--- begin Supplied material ---

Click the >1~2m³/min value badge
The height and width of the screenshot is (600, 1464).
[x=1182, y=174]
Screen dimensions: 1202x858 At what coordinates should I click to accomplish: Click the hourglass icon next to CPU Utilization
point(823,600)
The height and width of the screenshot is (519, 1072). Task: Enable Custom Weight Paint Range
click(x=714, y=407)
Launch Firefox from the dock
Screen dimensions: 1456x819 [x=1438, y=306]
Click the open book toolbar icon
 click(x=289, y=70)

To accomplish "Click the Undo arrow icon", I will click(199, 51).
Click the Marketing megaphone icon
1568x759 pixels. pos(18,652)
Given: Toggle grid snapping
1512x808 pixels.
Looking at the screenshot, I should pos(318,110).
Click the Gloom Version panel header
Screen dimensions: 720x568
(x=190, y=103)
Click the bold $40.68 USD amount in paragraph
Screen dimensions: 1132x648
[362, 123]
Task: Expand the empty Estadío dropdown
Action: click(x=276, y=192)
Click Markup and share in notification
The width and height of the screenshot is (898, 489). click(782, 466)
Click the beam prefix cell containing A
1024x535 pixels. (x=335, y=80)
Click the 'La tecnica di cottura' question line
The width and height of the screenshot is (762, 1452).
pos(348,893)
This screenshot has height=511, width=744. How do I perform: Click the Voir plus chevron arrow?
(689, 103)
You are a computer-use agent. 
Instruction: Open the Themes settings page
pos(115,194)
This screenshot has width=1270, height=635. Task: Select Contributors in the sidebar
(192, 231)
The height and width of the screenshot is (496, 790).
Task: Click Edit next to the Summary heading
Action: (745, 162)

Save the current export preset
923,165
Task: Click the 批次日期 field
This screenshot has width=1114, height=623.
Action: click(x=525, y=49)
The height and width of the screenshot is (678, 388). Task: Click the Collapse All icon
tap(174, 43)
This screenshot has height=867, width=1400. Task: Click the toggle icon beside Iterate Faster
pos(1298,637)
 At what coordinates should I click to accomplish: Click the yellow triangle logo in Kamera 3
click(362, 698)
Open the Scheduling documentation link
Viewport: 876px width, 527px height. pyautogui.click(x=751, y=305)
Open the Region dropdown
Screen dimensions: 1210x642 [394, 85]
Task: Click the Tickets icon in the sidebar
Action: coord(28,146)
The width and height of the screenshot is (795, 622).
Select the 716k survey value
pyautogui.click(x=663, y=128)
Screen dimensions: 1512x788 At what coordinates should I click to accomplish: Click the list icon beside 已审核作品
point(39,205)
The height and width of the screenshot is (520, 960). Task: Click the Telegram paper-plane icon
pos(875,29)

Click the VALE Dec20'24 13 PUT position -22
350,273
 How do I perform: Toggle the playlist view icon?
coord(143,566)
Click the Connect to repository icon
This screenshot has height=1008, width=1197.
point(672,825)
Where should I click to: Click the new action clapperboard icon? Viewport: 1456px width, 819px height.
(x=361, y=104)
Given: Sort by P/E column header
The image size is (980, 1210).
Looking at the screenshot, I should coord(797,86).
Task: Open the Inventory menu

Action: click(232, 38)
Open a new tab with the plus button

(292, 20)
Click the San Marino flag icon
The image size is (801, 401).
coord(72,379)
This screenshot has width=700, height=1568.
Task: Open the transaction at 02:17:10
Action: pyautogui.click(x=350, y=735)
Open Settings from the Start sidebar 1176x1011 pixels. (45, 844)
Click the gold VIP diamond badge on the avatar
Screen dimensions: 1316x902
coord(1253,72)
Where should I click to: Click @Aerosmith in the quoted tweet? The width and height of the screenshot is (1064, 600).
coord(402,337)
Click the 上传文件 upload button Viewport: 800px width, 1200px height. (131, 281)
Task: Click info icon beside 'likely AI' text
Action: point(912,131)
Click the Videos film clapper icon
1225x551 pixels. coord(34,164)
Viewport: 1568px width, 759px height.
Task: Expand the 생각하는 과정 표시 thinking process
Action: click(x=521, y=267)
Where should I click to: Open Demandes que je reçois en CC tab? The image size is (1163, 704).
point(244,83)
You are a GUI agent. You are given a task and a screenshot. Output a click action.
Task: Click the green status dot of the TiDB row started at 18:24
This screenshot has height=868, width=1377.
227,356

--- end Supplied material ---

* **Work instructions**: Copy out every line of the listing above word for word, without changing anything.

* **Task solution**:
Click the >1~2m³/min value badge
The height and width of the screenshot is (600, 1464).
[x=1182, y=174]
Screen dimensions: 1202x858 At what coordinates should I click to accomplish: Click the hourglass icon next to CPU Utilization
point(823,600)
The height and width of the screenshot is (519, 1072). Task: Enable Custom Weight Paint Range
click(x=714, y=407)
Launch Firefox from the dock
Screen dimensions: 1456x819 [x=1438, y=306]
Click the open book toolbar icon
 click(x=289, y=70)

To accomplish "Click the Undo arrow icon", I will click(199, 51).
Click the Marketing megaphone icon
1568x759 pixels. pos(18,652)
Given: Toggle grid snapping
1512x808 pixels.
Looking at the screenshot, I should pos(318,110).
Click the Gloom Version panel header
Screen dimensions: 720x568
(x=190, y=103)
Click the bold $40.68 USD amount in paragraph
Screen dimensions: 1132x648
[362, 123]
Task: Expand the empty Estadío dropdown
Action: click(x=276, y=192)
Click Markup and share in notification
The width and height of the screenshot is (898, 489). click(782, 466)
Click the beam prefix cell containing A
1024x535 pixels. (x=335, y=80)
Click the 'La tecnica di cottura' question line
The width and height of the screenshot is (762, 1452).
pos(348,893)
This screenshot has height=511, width=744. How do I perform: Click the Voir plus chevron arrow?
(689, 103)
You are a computer-use agent. 
Instruction: Open the Themes settings page
pos(115,194)
This screenshot has width=1270, height=635. Task: Select Contributors in the sidebar
(192, 231)
The height and width of the screenshot is (496, 790).
Task: Click Edit next to the Summary heading
Action: (745, 162)

Save the current export preset
923,165
Task: Click the 批次日期 field
This screenshot has width=1114, height=623.
Action: click(x=525, y=49)
The height and width of the screenshot is (678, 388). Task: Click the Collapse All icon
tap(174, 43)
This screenshot has height=867, width=1400. Task: Click the toggle icon beside Iterate Faster
pos(1298,637)
 At what coordinates should I click to accomplish: Click the yellow triangle logo in Kamera 3
click(362, 698)
Open the Scheduling documentation link
Viewport: 876px width, 527px height. pyautogui.click(x=751, y=305)
Open the Region dropdown
Screen dimensions: 1210x642 [394, 85]
Task: Click the Tickets icon in the sidebar
Action: coord(28,146)
The width and height of the screenshot is (795, 622).
Select the 716k survey value
pyautogui.click(x=663, y=128)
Screen dimensions: 1512x788 At what coordinates should I click to accomplish: Click the list icon beside 已审核作品
point(39,205)
The height and width of the screenshot is (520, 960). Task: Click the Telegram paper-plane icon
pos(875,29)

Click the VALE Dec20'24 13 PUT position -22
350,273
 How do I perform: Toggle the playlist view icon?
coord(143,566)
Click the Connect to repository icon
This screenshot has height=1008, width=1197.
point(672,825)
Where should I click to: Click the new action clapperboard icon? Viewport: 1456px width, 819px height.
(x=361, y=104)
Given: Sort by P/E column header
The image size is (980, 1210).
Looking at the screenshot, I should coord(797,86).
Task: Open the Inventory menu

Action: click(232, 38)
Open a new tab with the plus button

(292, 20)
Click the San Marino flag icon
The image size is (801, 401).
coord(72,379)
This screenshot has width=700, height=1568.
Task: Open the transaction at 02:17:10
Action: pyautogui.click(x=350, y=735)
Open Settings from the Start sidebar 1176x1011 pixels. (45, 844)
Click the gold VIP diamond badge on the avatar
Screen dimensions: 1316x902
coord(1253,72)
Where should I click to: Click @Aerosmith in the quoted tweet? The width and height of the screenshot is (1064, 600).
coord(402,337)
Click the 上传文件 upload button Viewport: 800px width, 1200px height. (131, 281)
Task: Click info icon beside 'likely AI' text
Action: point(912,131)
Click the Videos film clapper icon
1225x551 pixels. coord(34,164)
Viewport: 1568px width, 759px height.
Task: Expand the 생각하는 과정 표시 thinking process
Action: click(x=521, y=267)
Where should I click to: Open Demandes que je reçois en CC tab? The image size is (1163, 704).
point(244,83)
You are a GUI agent. You are given a task and a screenshot. Output a click action.
Task: Click the green status dot of the TiDB row started at 18:24
This screenshot has height=868, width=1377.
227,356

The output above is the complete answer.